Bakteriler en basit şekliyle de olsa belirgin bir hücre yapısındadır. Çekirdek ve organelleri yoktur. Bazı bakteriler kendi besinlerini yapabilir, ancak çoğu parazittir. Kimi bakteri oksijenli, kimi oksijensiz solunum yapar. Bakteriler her ortamda bulunabilir. Bakteri türlerinin yaşaması için uygun ortamlar farklı olabilir. Ortam uygun değilse bazı bakteriler spor oluşturarak, onları koruyan kalın bir duvar yaparlar.

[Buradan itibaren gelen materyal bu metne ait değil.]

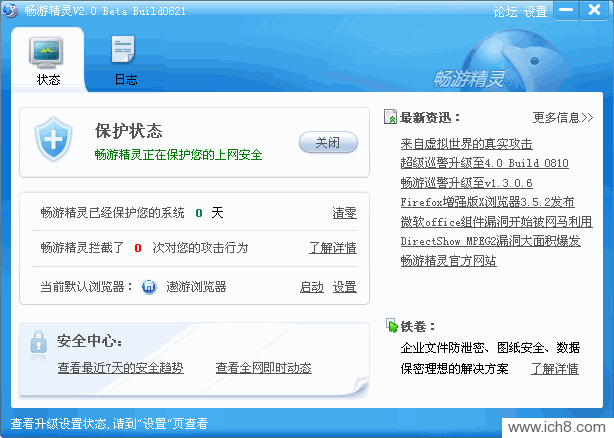Open the 论坛 forum link

tap(506, 12)
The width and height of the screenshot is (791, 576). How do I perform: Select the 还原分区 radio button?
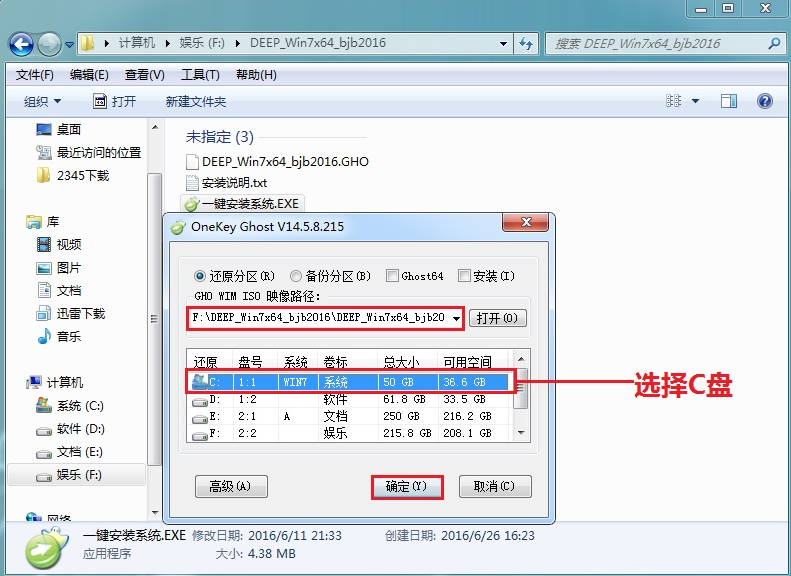coord(199,276)
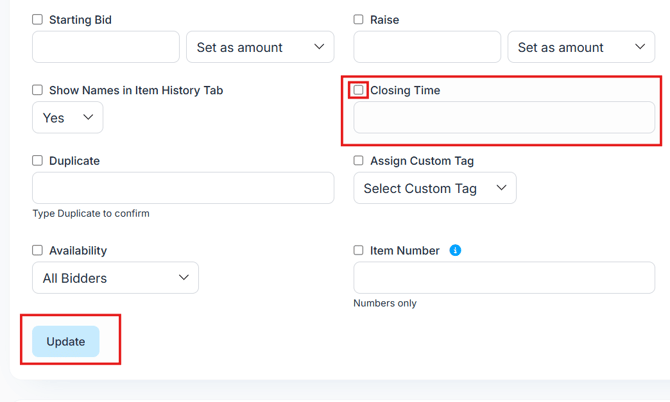Expand Raise 'Set as amount' dropdown
The width and height of the screenshot is (670, 402).
(581, 47)
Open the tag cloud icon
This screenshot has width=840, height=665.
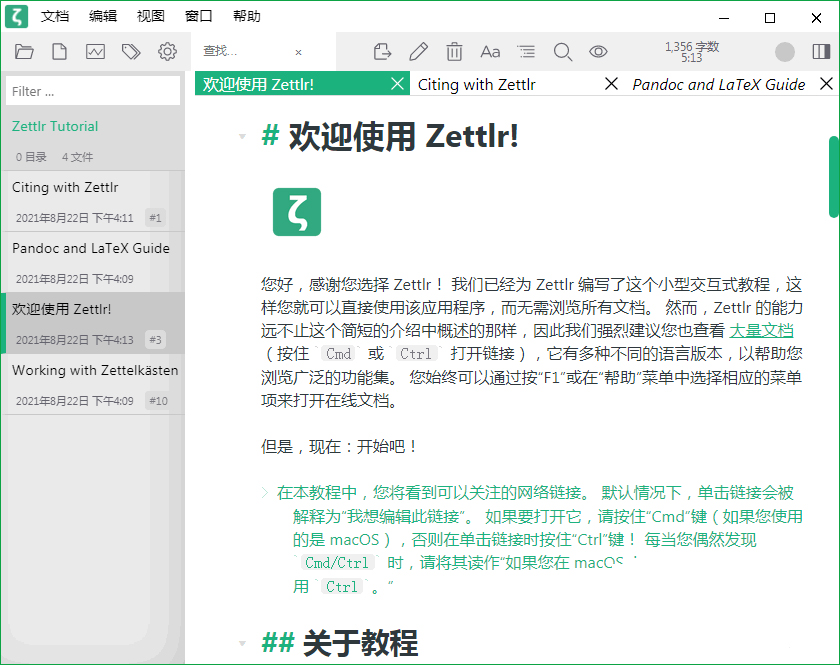tap(130, 51)
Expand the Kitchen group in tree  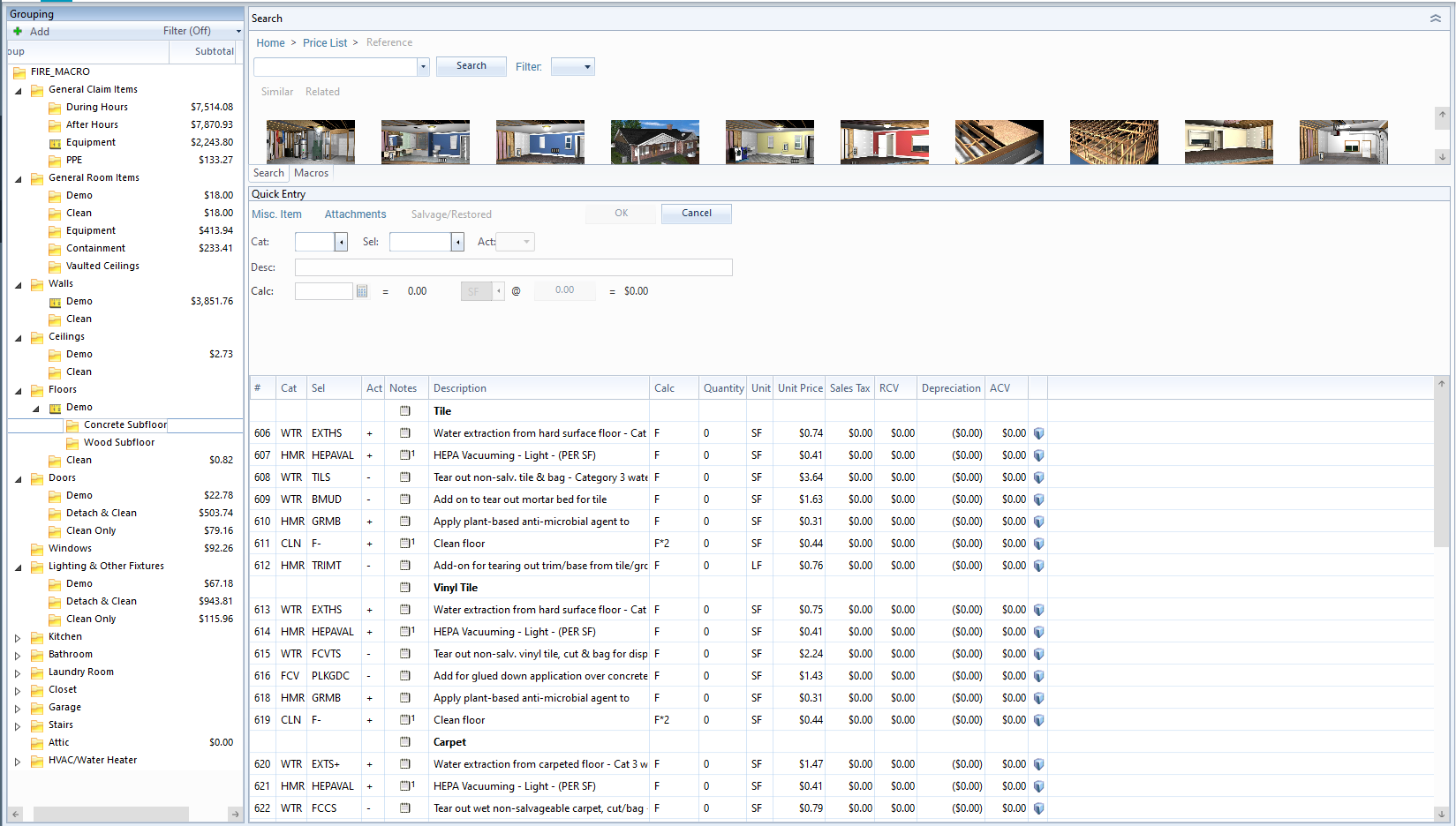[18, 637]
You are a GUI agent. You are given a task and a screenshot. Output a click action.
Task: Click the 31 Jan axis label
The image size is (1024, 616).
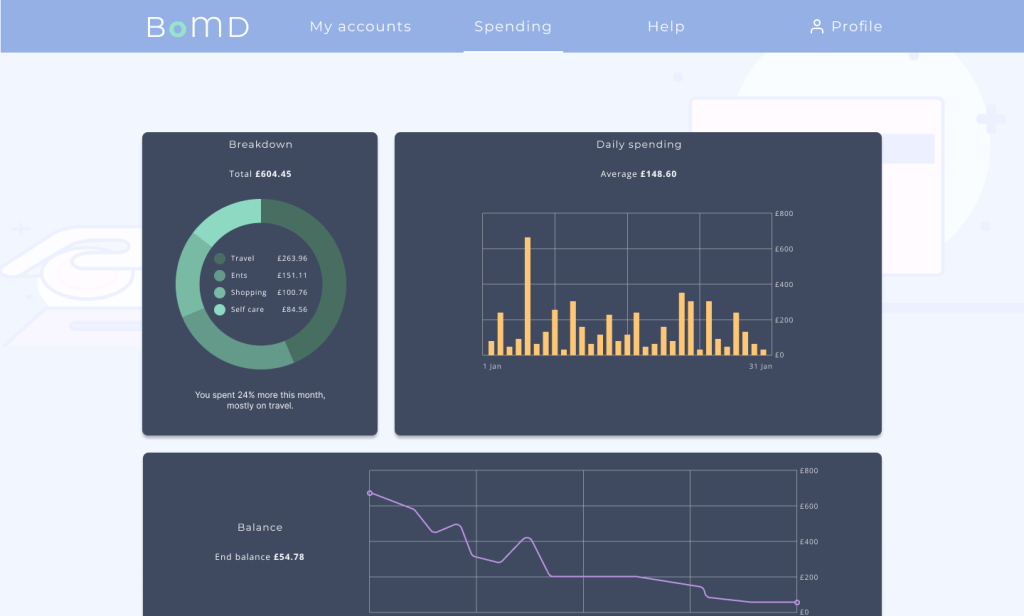tap(760, 367)
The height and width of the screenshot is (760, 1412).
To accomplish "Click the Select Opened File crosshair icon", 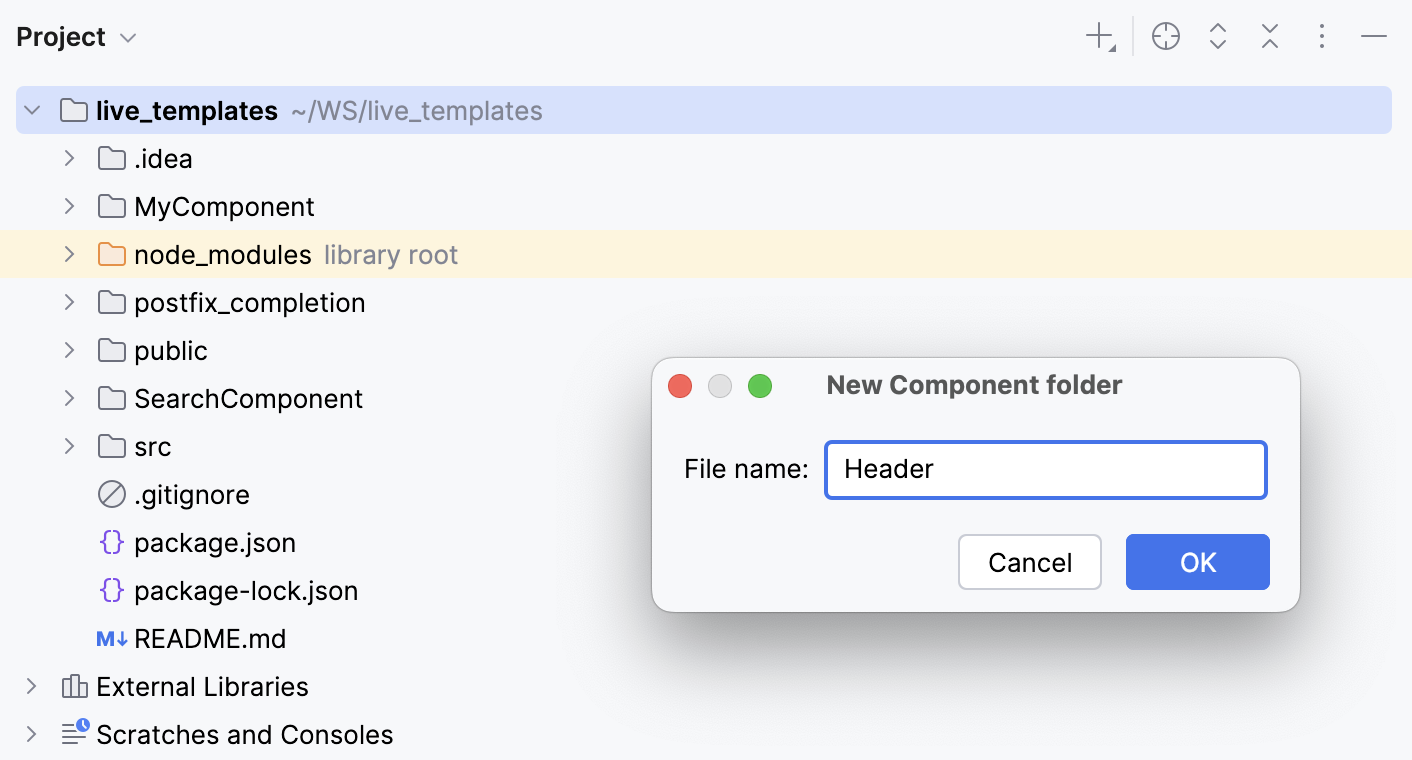I will [1165, 36].
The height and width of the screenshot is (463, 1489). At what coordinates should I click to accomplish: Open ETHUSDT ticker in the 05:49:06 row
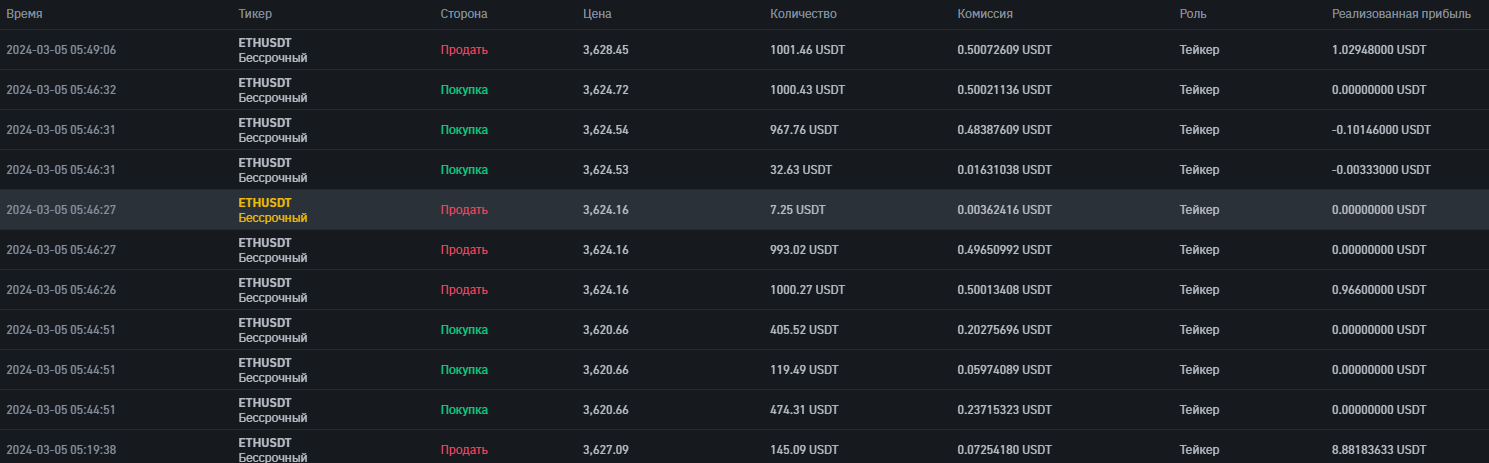tap(265, 43)
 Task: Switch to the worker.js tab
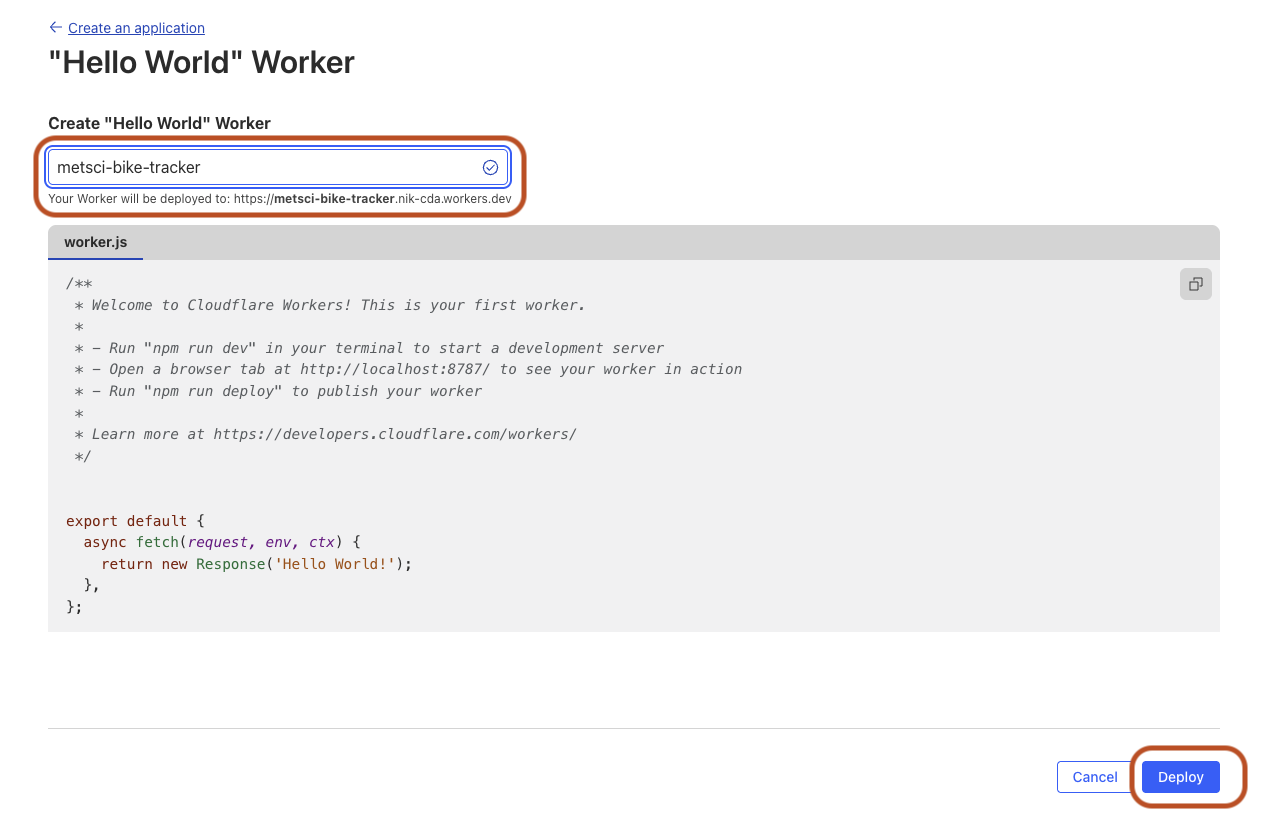(x=96, y=242)
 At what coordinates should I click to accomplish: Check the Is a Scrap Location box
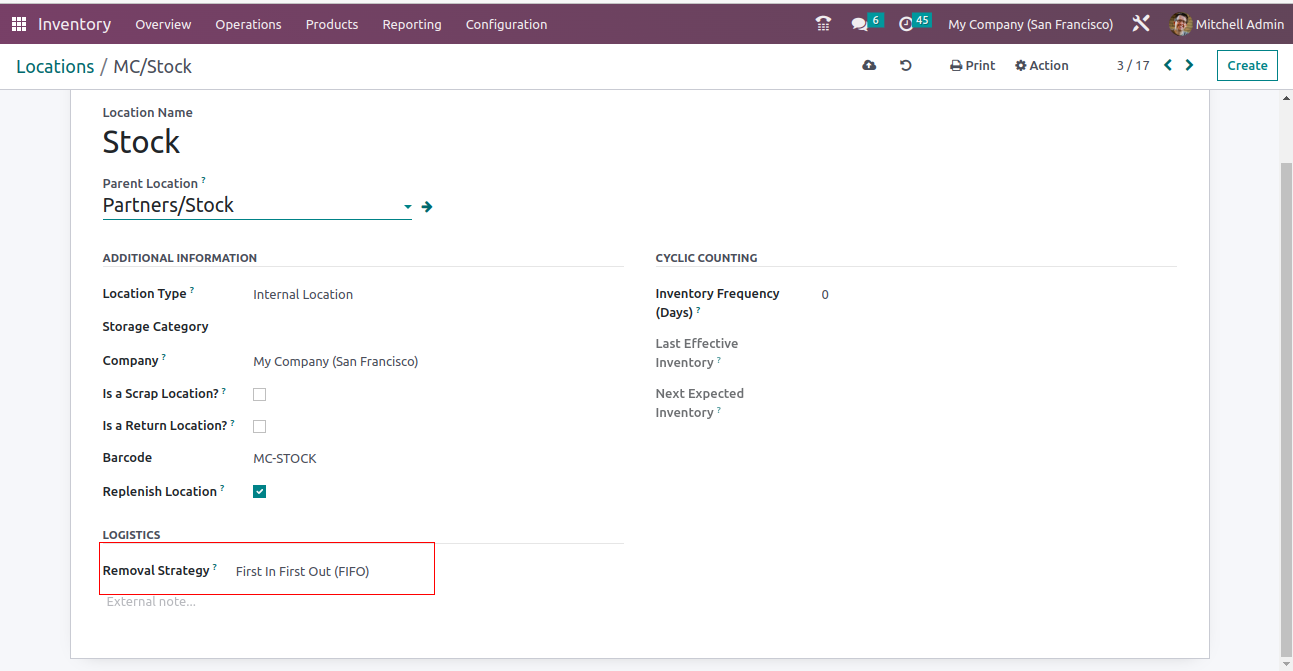(259, 394)
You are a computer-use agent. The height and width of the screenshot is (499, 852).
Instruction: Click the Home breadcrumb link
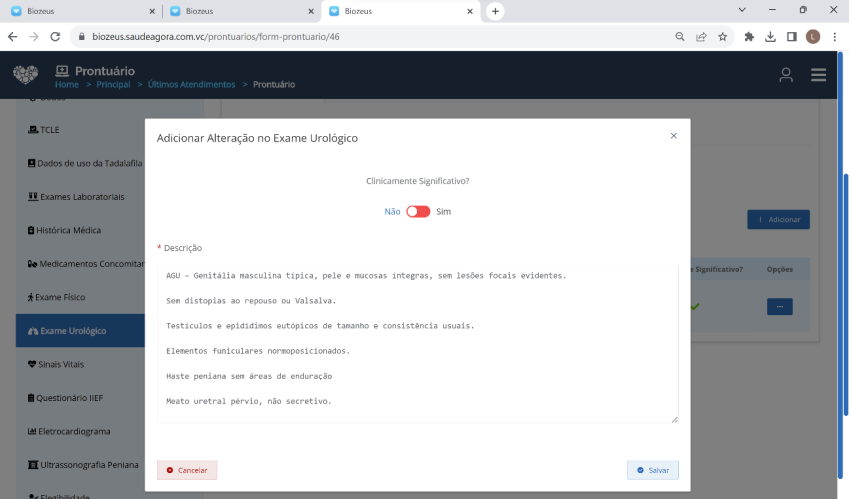point(66,85)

Bir ortamın bakteri gibi mikroplardan temizlenmesine sterilizasyon denir. Süt gibi bazı besinlerdeki zararlı bakteriler pastörizasyon denilen ısıtma yöntemiyle giderilir. Lavabo, tuvalet, mutfak gibi ortamlarda dezenfektanlar kullanılır. Açık yaralardaki bakteriler ise antiseptikler ile öldürülür.

Vücuda giren bakteriler insanlarda verem, difteri, tetanos, zatürree, boğmaca, tifo, kolera gibi hastalıklara yol açar. Mikroplar vücuda sindirim yoluyla, solunum yoluyla, kan yoluyla, cinsel yolla veya deri yoluyla girebilir. Vücuda girdikten sonra uygun bir ortam bulunca oraya yerleşir ve hızla çoğalırlar.

Vücudumuzda mikropların girmesini önleyen veya girdikten sonra onlarla savaşan çeşitli doğal savunma hatları vardır. İlk savunma hattı deri ve salgılamadır (deri yüzeyine salgılanan yağsı madde ve ter.) Gözler, solunum kanalı, üreme kanalı gibi açıklıklarda da birçok savunma vardır. Örneğin gözyaşında bulunan antiseptik madde, tükürük, burundaki kıllar ve mukus, soluk borusundaki siler gibi.

Bazen mikroplar direkt bir açıklıktan girmeye çalışır; açık yaralar gibi. Bu durumda ikinci savunma hattı devreye girer ve oluşan kızarıklık ve şişlikler vücudumuzun mikroplarla savaştığını gösterir. Bu bölgesel savunma sonucu iltihap oluşur. Bu da akyuvarların mikropları yutup, yok etmek için kimyasallar salgılamasından kaynaklanır.

Tüm bu korumalar yetersiz kaldığında üçüncü savunma hattı olarak bağışıklık sistemi devreye girer. Bağışıklık sisteminin temel elemanı, mikroorganizmaların yapısındaki antijen denilen maddeleri tanıyarak, karşı etkili antikorları üreten lenfosit denilen akyuvarlardır.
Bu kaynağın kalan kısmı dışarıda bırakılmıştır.